## What you need to do
Format the data from the line with "Given: Click the URL address field" up to and including the line with "will tap(129, 520)." as a Markdown table. Use two columns, Row and Line, number each row, and leave out any blank lines.

(Word and element location data)
▽

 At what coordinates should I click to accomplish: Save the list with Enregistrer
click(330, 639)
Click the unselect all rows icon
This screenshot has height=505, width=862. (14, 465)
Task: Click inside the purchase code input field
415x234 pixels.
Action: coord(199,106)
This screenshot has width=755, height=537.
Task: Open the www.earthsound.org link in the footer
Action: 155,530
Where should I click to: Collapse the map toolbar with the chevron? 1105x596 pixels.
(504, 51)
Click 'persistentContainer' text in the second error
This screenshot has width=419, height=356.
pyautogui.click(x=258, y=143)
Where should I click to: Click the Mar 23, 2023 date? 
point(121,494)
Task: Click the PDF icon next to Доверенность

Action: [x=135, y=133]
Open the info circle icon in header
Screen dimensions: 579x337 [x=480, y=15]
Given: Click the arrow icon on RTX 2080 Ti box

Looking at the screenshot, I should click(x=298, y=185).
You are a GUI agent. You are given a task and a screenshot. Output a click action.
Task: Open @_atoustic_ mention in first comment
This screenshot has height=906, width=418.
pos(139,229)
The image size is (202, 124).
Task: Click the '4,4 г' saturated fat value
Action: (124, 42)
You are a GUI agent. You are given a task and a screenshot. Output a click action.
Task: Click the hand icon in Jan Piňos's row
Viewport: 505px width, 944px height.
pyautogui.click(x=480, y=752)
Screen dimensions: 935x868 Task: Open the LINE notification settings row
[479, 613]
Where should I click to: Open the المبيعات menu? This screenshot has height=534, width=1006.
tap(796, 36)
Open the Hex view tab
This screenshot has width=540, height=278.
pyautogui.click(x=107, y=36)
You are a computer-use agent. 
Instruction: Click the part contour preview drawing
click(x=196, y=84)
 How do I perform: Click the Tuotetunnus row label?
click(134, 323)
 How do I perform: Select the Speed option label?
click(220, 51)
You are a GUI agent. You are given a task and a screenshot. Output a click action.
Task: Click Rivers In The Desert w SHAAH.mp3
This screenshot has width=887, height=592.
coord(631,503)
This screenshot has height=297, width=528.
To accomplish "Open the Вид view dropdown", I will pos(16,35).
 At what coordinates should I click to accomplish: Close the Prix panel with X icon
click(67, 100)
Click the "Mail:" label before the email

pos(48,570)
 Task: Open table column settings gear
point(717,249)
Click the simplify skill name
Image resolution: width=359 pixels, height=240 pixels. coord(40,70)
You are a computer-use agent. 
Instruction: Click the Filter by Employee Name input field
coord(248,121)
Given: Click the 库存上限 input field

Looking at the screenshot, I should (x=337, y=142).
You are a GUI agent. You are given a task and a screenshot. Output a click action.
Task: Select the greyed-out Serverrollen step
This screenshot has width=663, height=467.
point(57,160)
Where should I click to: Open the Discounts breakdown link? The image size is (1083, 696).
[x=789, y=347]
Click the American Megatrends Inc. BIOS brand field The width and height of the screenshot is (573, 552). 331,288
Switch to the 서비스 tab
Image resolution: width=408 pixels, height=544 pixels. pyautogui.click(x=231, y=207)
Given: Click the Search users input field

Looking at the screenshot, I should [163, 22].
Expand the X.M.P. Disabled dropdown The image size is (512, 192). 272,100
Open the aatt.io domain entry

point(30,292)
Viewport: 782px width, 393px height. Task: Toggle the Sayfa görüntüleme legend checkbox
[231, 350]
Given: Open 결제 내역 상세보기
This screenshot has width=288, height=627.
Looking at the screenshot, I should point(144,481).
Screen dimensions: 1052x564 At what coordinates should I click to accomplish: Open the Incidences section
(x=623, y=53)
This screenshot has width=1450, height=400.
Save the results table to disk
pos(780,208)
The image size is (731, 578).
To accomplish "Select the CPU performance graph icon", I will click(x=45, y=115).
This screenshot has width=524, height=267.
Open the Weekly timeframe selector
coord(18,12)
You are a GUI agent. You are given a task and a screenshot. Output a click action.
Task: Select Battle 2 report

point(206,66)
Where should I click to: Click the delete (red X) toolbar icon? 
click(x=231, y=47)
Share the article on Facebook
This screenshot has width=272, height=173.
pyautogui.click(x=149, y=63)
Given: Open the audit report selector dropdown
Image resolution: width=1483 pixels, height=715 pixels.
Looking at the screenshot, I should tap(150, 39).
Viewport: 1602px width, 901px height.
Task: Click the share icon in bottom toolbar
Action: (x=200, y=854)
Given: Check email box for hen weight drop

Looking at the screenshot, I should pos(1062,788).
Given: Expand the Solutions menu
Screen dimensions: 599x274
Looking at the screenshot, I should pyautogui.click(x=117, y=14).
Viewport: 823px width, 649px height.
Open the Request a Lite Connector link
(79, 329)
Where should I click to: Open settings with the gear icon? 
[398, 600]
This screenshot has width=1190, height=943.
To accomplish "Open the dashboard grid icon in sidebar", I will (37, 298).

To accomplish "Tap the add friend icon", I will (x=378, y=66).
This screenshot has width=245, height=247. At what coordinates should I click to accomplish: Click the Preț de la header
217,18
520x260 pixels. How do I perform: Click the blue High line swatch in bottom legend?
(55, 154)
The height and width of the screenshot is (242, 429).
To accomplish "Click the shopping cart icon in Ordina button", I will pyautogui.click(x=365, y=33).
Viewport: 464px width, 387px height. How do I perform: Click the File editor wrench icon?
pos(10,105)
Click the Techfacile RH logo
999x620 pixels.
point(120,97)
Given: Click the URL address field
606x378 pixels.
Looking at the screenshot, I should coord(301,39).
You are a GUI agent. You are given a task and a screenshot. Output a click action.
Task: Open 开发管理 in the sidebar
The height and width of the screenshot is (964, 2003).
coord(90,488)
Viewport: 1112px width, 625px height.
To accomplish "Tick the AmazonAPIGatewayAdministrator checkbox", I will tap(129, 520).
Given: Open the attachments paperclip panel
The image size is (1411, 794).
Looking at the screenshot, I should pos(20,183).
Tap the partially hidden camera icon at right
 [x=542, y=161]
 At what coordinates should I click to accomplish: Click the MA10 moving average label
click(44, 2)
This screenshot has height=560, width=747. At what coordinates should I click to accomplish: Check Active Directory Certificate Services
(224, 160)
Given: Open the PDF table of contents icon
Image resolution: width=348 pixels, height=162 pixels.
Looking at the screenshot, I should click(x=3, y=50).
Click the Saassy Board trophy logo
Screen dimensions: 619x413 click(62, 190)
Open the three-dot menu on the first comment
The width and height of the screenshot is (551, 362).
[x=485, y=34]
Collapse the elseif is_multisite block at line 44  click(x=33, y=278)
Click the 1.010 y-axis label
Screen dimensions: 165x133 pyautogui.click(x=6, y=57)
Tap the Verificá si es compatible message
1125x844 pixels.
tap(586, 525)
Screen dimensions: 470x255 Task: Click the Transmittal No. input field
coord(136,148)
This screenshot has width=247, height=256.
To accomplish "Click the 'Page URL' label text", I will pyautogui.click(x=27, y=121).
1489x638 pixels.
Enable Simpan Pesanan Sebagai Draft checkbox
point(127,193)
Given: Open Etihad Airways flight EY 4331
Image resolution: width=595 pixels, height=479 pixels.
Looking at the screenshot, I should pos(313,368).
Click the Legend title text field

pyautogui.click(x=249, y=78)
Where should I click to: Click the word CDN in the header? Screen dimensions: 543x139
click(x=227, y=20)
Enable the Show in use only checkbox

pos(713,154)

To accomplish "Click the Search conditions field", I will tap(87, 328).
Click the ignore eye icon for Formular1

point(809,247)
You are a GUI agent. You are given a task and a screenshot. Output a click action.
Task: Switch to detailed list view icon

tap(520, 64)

△

## Solution to this exercise
| Row | Line |
|---|---|
| 1 | Given: Click the URL address field |
| 2 | 606x378 pixels. |
| 3 | Looking at the screenshot, I should coord(301,39). |
| 4 | You are a GUI agent. You are given a task and a screenshot. Output a click action. |
| 5 | Task: Open 开发管理 in the sidebar |
| 6 | The height and width of the screenshot is (964, 2003). |
| 7 | coord(90,488) |
| 8 | Viewport: 1112px width, 625px height. |
| 9 | To accomplish "Tick the AmazonAPIGatewayAdministrator checkbox", I will tap(129, 520). |